Abstract:
A track assembly for a track-type vehicle has a plurality of first and second distinct individual track shoes joined together to form an endless loop. The first shoes have a projecting grouser bar which has a first plurality of teeth and the second shoes have a projecting grouser bar which has a second plurality of teeth. The first and second shoes are arranged in an alternating pattern with the teeth of the first shoes staggered relative to the teeth of the seocnd shoes. Conventional grousered track shoes generally provide track-type vehicles with sufficient surface traction for most work tasks of the vehicle. However, in some special work applications, the conventional grouser track shoes is inadequate to provide the required penetration to achieve sufficient tractive force. For such special work applications, the subject toothed grouser track shoes penetrate the surface and provide the necessary traction to effectively perform the work function.

Description:
DESCRIPTION 
     1. Technical Field 
     This invention relates generally to track shoes for endless track assemblies, and more particularly, to track shoes which have ground penetratable grousers, with the grousers having teeth for providing traction in hard slippery earth materials. 
     2. Background Art 
     Track-type vehicles used in construction and earthmoving industries utilize endless track assemblies for supporting and propelling the vehicles. The track assemblies include replaceable ground contactable track shoes, with the shoes generally having various types of outwardly extending ground penetratable grouser bars. The grouser bars are intended to penetrate the surface of the soil and provide the tractive force to enable the vehicle to perform its work function. In certain work conditions, such as ice, extremely hard compacted earth, and certain rocks and minerals, it is difficult for the track shoe grousers to penetrate sufficiently to provide adequate tractive effort. In such work conditions, the track assembly experiences slipping and the work vehicle is either inefficient or ineffective. 
     One particular type of work condition involves the ripping of gypsum, coals, talc, ice, permafrost, and certain limestones. These materials resist penetration of the conventional grouser bars into the surface, which thereby limits the tractive effort of the vehicle. Without sufficient tractive force, the ripper structure is unable to break up and dislodge the material. Gypsum is especially difficult to rip using conventional track-type vehicles due to its unique characteristics, which include massively bedded deposits with no cracks or layers, very little side breakout, highly plastic deformation, and slick shear surfaces. 
     One type of grouser for preventing track slip in conventional soils is disclosed in U.S. Pat. No. 1,588,549, issued to O. A. Harkness on June 15, 1926. In this patent, a separate grouser member is bolted to the track links. The grouser has a downwardly extending transverse projection which is intended to hold the links against slipping lengthwise of the track. Additionally, the grouser member has downwardly extending longitudinal calks which are intended to prevent the vehicle from slipping sideways. 

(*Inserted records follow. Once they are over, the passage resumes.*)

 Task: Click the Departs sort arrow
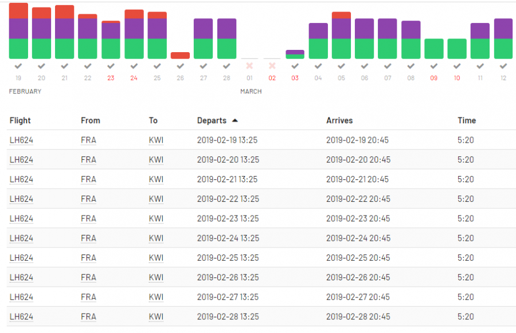point(234,121)
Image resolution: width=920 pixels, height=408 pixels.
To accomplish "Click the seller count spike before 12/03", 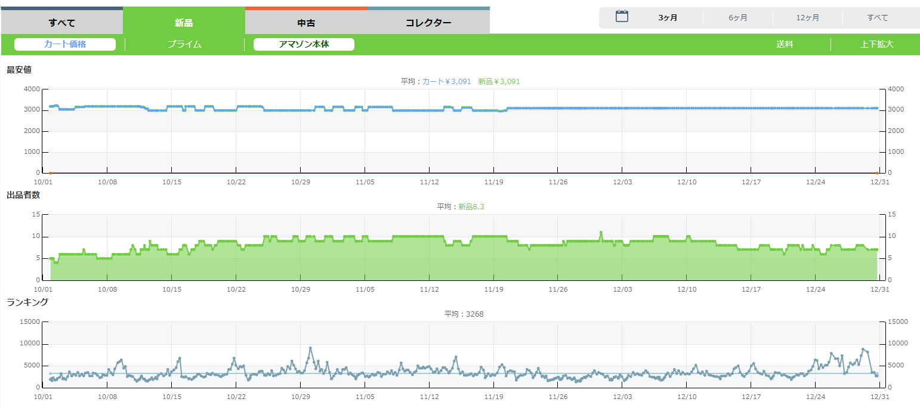I will [601, 232].
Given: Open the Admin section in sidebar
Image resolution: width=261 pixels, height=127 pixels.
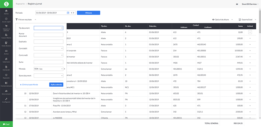Looking at the screenshot, I should pyautogui.click(x=6, y=12).
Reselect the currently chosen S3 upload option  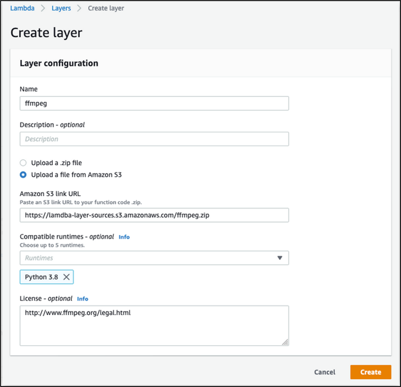pos(23,174)
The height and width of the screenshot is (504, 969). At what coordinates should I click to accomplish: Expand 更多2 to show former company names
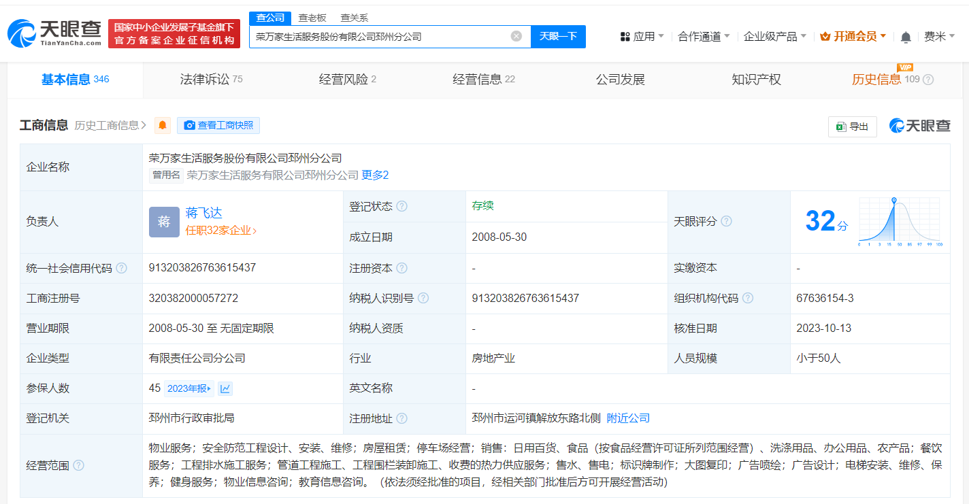(x=376, y=175)
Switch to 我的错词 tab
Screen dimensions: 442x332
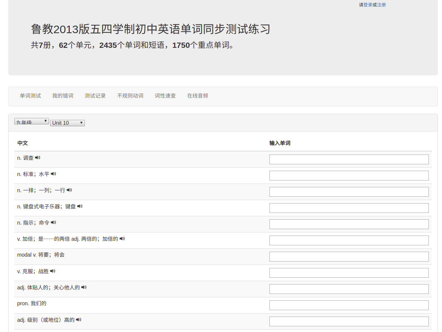[63, 96]
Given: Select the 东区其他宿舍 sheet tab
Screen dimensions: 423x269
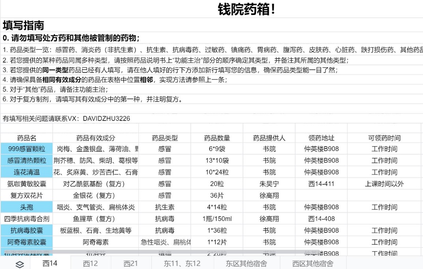Looking at the screenshot, I should coord(246,263).
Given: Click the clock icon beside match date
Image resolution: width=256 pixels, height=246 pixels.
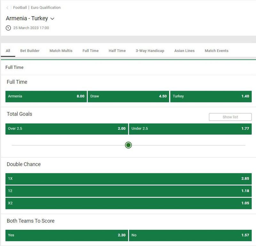Looking at the screenshot, I should pyautogui.click(x=8, y=28).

     Another type of bolt-on grouser is disclosed in U.S. Pat. No. 1,635,597 issued to R. H. White on July 12, 1927. The main object of this concept is to provide a grouser which is readily assembled to, or disassembled from, a track link. This grouser design is also intended to prevent the securing bolts from being subjected to excessive strains and stresses. 
     Still another type of tractor shoe having replaceable calks is disclosed in U.S. Pat. No. 1,908,045 issued to C. H. Olson on May 9, 1933. This tractor shoe has a plurality of reinforced holes for receiving various types of calks. It is intended that the calks can be removed when the tractor shoes are operated on improved roadbeds. 

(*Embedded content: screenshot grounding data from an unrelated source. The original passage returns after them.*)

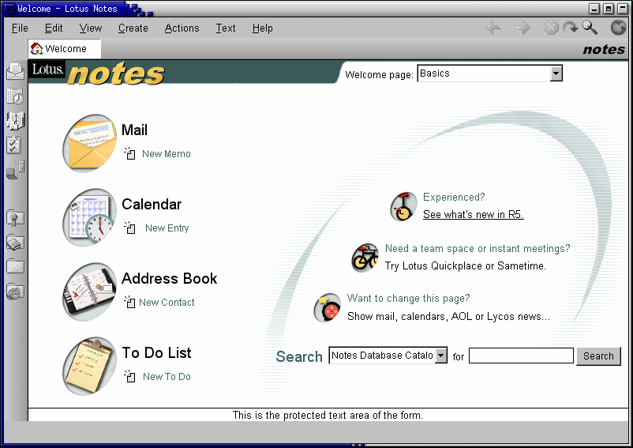
Task: Open Calendar icon in left bookmark bar
Action: tap(15, 96)
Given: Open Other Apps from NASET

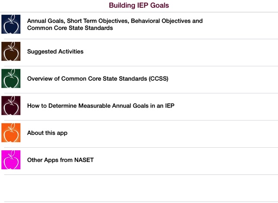Looking at the screenshot, I should [x=139, y=161].
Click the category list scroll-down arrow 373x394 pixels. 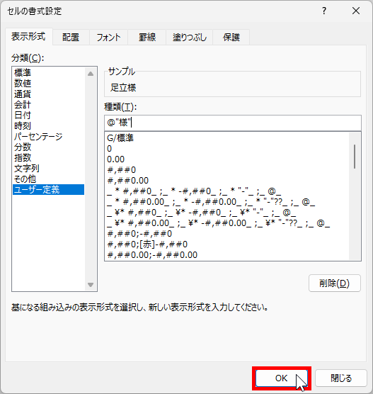pos(91,285)
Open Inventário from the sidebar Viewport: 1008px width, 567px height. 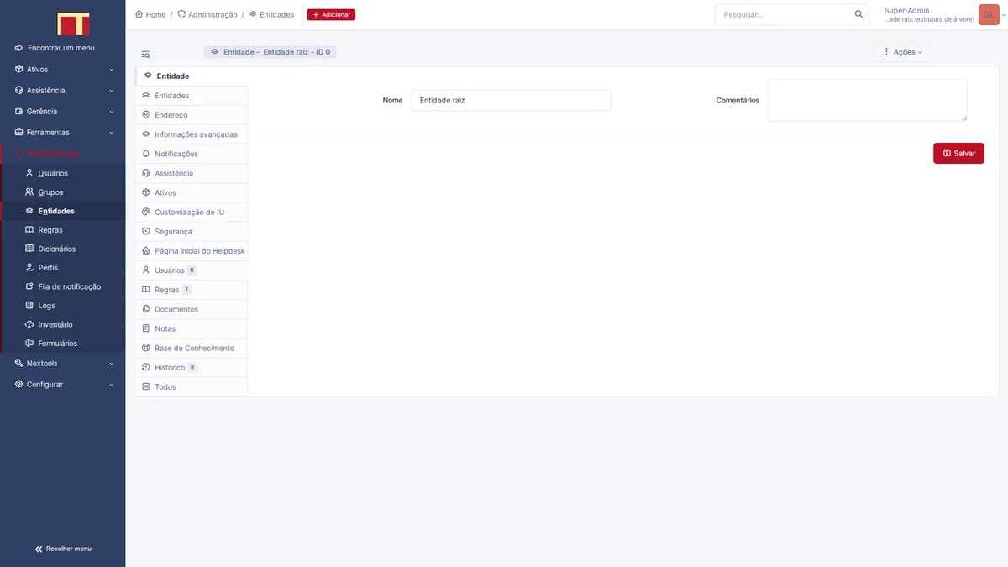(55, 324)
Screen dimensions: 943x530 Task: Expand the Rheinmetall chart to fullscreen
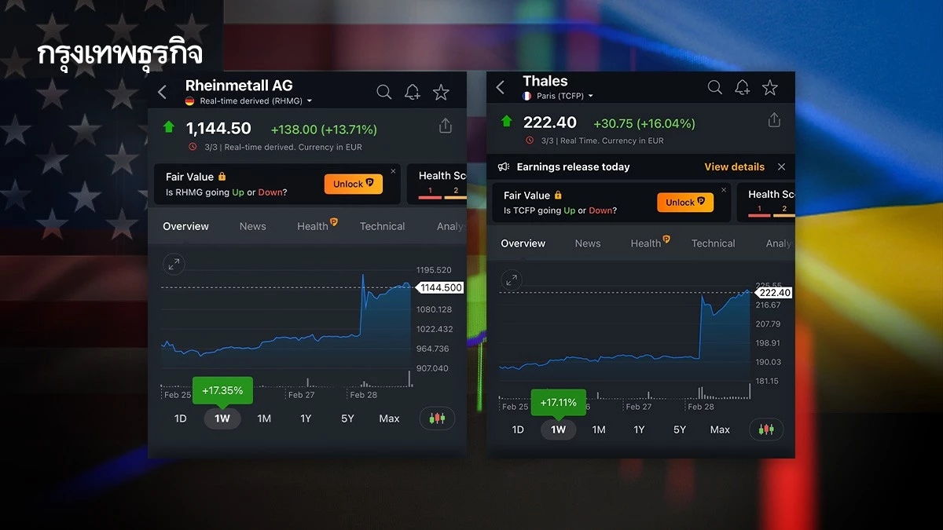tap(174, 265)
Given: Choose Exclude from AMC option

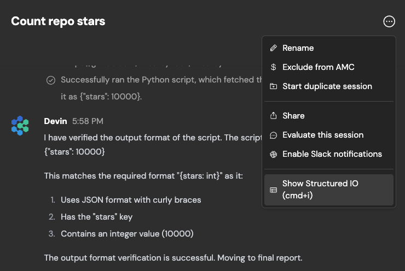Looking at the screenshot, I should [x=318, y=67].
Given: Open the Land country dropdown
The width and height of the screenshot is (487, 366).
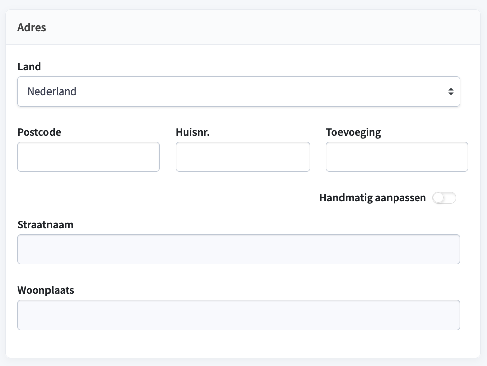Looking at the screenshot, I should 238,92.
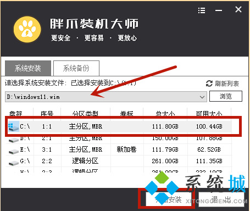250x211 pixels.
Task: Minimize the installer window
Action: (219, 10)
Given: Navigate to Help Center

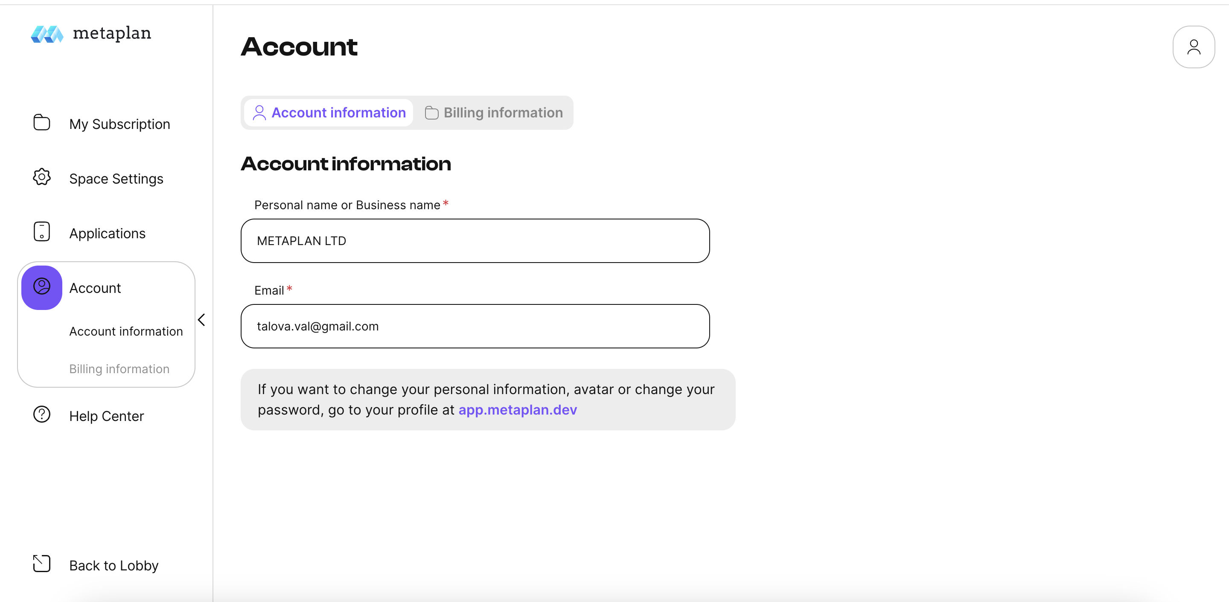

     Each of the above-noted grousers would appear to provide tractive effort for a vehicle in normal type soils and work conditions. However, they would all appear to be ineffective in penetrating hard, slick materials, such as gypsum, talc, limestone, and certain coals. 
     A typical prior art grousered track shoe is shown in U.S. Pat. No. 4,128,277, issued to T. C. Meisel, Jr. on Dec. 5, 1978. The track shoe in this patent has a solid grouser bar extending the full width of the track shoe. The grouser bar of this type shoe penetrates into most soils and provides the required tractive force for a track-type vehicle to perform most work functions. However, this type of grouser bar is unable to penetrate into hard, slippery earth materials, such as gypsum, because the bar provides too much surface area. When a track-type vehicle, equipped with grousered track shoes of the above-noted type, attempts to perform a ripping operation in a material such as gypsum, the grousered shoes slip on the surface of the gypsum and the vehicle is unable to perform its ripping function. 
     The present invention is directed to overcoming one or more of the problems as set forth above. 
     DISCLOSURE OF THE INVENTION 
     In one aspect of the present invention, a track shoe for an endless track chain includes a generally rectangular shaped body which has a ground engageable surface, a leading end portion, and a pair of opposite edge portions. The shoe further includes an outwardly extending grouser bar formed integrally with the body and positioned adjacent the leading end portion of the shoe. The grouser bar extends across the ground engageable surface of the shoe between the opposite edge portions. The grouser has a plurality of equally spaced teeth with each tooth having a tip edge portion which tapers downwardly at an acute angle. 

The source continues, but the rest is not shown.